Cultura

Negros ainda esperam liberdade defendida pelo abolicionista Luiz Gama

23 de Agosto de 2021 - André Santana - UOL
[Negros ainda esperam liberdade defendida pelo abolicionista Luiz Gama]

O notável advogado e jornalista Luiz Gama (1830-1882) teria muito trabalho no Brasil de 2021

Além de ainda persistirem casos de trabalhadores mantidos em situações análogas à escravidão, negros precisam provar que não são criminosos perante acusações motivadas pelo racismo. O Patrono da Abolição, que tem a trajetória narrada no filme Doutor Gama, do cineasta Jeferson De, teria que usar todo o seu conhecimento autodidata das leis para defender o direito das pessoas negras de viverem livres, sem serem consideradas sempre suspeitas.

Episódios recentes não faltam, como o do metalúrgico que precisou tirar a roupa em um supermercado em Limeira, interior de São Paulo, para convencer seguranças de que não roubava nada do estabelecimento. No caso do jovem instrutor de surf, constrangido no Leblon, zona sul carioca, após ser acusado de ter roubado uma bicicleta, a Justiça decidiu arquivar a denúncia de calúnia contra o casal que fez a falsa acusação. Já a vítima passou a ser investigada, pois a polícia "descobriu" que a bicicleta, comprada por ele em um site, havia sido furtada.

 

Luiz Gama libertou mais de 500 da escravidão

Como denuncia o canto do Ilê Aiyê: "Até, meu bem, provar que não, que não, negro sempre é vilão". Essa lógica, que já perdurava no Brasil de Luiz Gama, fazia com que muitos cidadãos livres ainda vivessem como escravizados. O próprio Gama, filho de uma negra livre, foi vendido como escravo pelo pai branco e somente conseguiu reconquistar a liberdade já adulto. Estudando as leis e recuperando seus documentos originais, fez sua própria defesa. Depois disso passou a lutar, nos tribunais, pela liberdade de outros negros, atuando como rábula, autorização dada a pessoas sem diploma, mas com experiência e conhecimento para exercer o Direito.

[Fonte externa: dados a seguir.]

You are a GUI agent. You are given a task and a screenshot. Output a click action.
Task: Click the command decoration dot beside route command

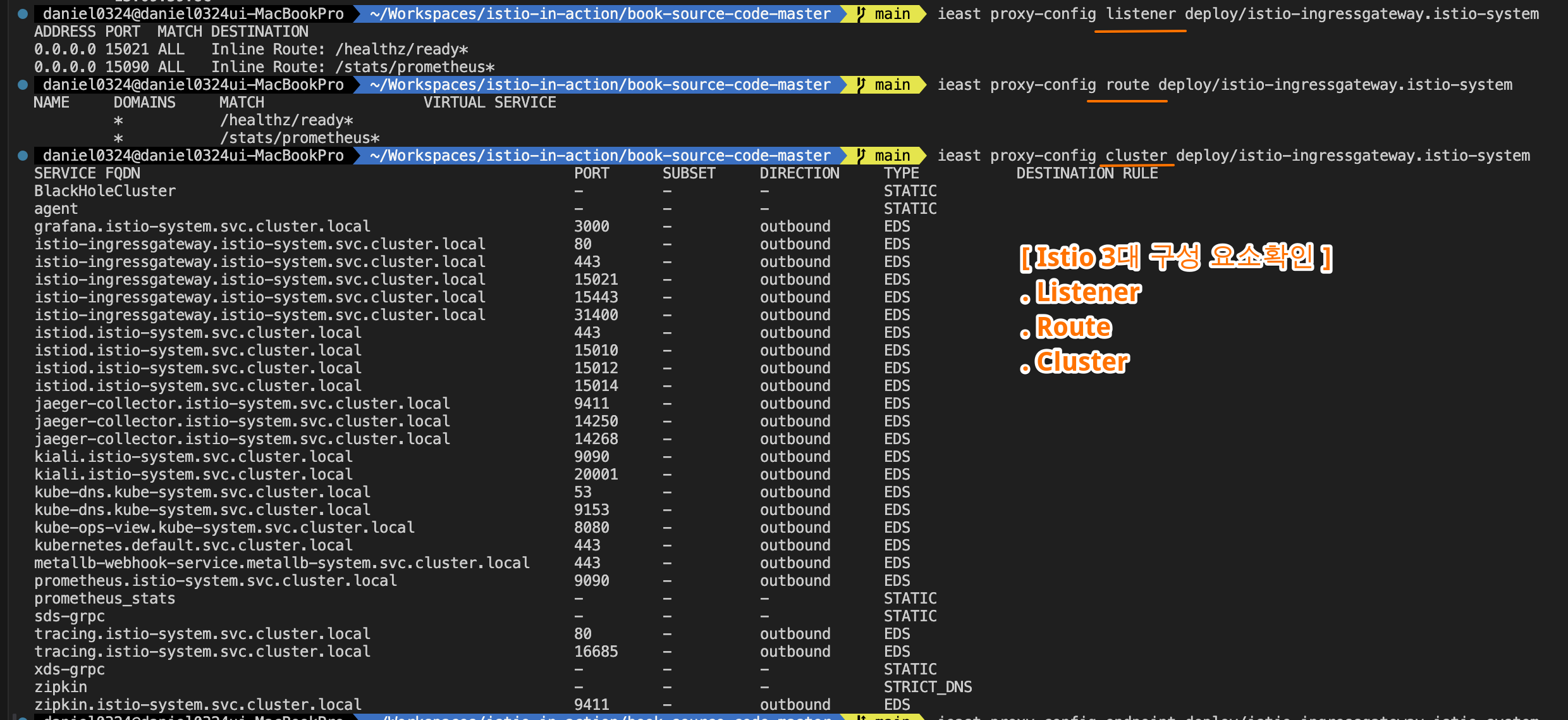(23, 85)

Documentos registram que Luiz Gama foi responsável por libertar, legalmente, mais de 500 escravizados. Além disso, legou ao Brasil uma rica produção, entre textos literários e artigos abolicionistas publicados em jornais. Em 2015, finalmente, a OAB (Ordem dos Advogados do Brasil) conferiu a Luiz Gama o título de advogado. E, em junho deste ano, Luiz Gama recebeu o título de doutor Honoris Causa pela Universidade de São Paulo, tornando-se o primeiro negro brasileiro a receber a honraria desta universidade.


Segundo o escritor, sua mãe era Luiza Mahin

O filme de Jeferson De conta a história de Gama desde a infância em Salvador, onde nasceu livre até que a mãe o deixou aos cuidados do pai para participar de levantes contra a escravidão. Apesar de mostrar a admiração do filho pela postura aguerrida da mãe, cuja imagem o acompanha em suas lutas pela abolição, o filme pouco explora a figura mítica de Luiza Mahin, que conquistou o lugar de heroína negra, a partir dos escritos do próprio Luiz Gama, apropriados pelos movimentos negros e explorados em outras literaturas e produções artísticas.

A narrativa do filme se centra em um caso emblemático quando Luiz Gama livrou da forca um escravizado - José, em ótima interpretação de Sidney Santiago - que matou o "senhor" após sucessivas humilhações e violências. O advogado resistiu a aceitar o caso, que motivou uma tentativa de atentado contra ele. Argumentando contra o horror humano da escravidão e a ilegalidade do cativeiro, pois o país já dispunha de leis contrárias ao tráfico negreiro, Gama sentenciou sua defesa na frase que se tornaria sua ideia mais corajosa e —para usar um termo atual— disruptiva: "Todo escravo que mata o senhor age em legítima defesa". 

 

À espera da liberdade

Como disse, ele teria muito trabalho para defender seus argumentos no Brasil de 2021. Já faz tempo que a "legítima defesa" é utilizada para assassinar negros suspeitos, vide as milhares de mortes que ocorrem em operações policiais, sob a justificativa do "auto de resistência". 

A truculência nas ações de segurança, inclusive privada - algumas gerando mortes, como o caso Carrefour de Porto Alegre, não resultam de ameaças concretas à vida do agressor. São motivadas pela suspeita de perigo que o racismo lança sobre pessoas negras.

Conselhos que jovens negros ouvem em casa de evitar roupas folgadas, não correr nas ruas e não fazer gestos bruscos mostram o quanto vivemos sob a lógica da suspeita do outro. 

Atualmente, 30% dos quase 700 mil presidiários no Brasil são presos provisórios, ou seja, estão aguardando julgamento e a possibilidade de provarem inocência. Assim como aqueles injustamente escravizados que precisaram da ação libertadora promovida por Luiz Gama, há milhares de brasileiros, em sua maioria negros, que aguardam encarcerados poder exercer o direito à liberdade.

O filme de Jeferson De está disponível na plataforma Globoplay, a mesma onde é possível acompanhar uma telenovela que romantiza os tempos do Brasil Império, segunda metade do século 19. Enquanto o herdeiro da Coroa portuguesa sofria dilemas pessoais por viver uma paixão extraconjugal, Luiz Gama construía os caminhos para o fim da escravidão, no último país escravocrata das Américas. 

Seria muito bom se a narrativa da novela, além das cenas de sofrimento dos escravizados, incluísse esse sonho de libertação, forjado por negros como Luiz Gama. Um personagem como ele seria fundamental na trama da novela. Mais conhecimento sobre esse legado de lutas e resistências pode contribuir para diminuir as violações no presente e manter a esperança na conquista do direito à liberdade.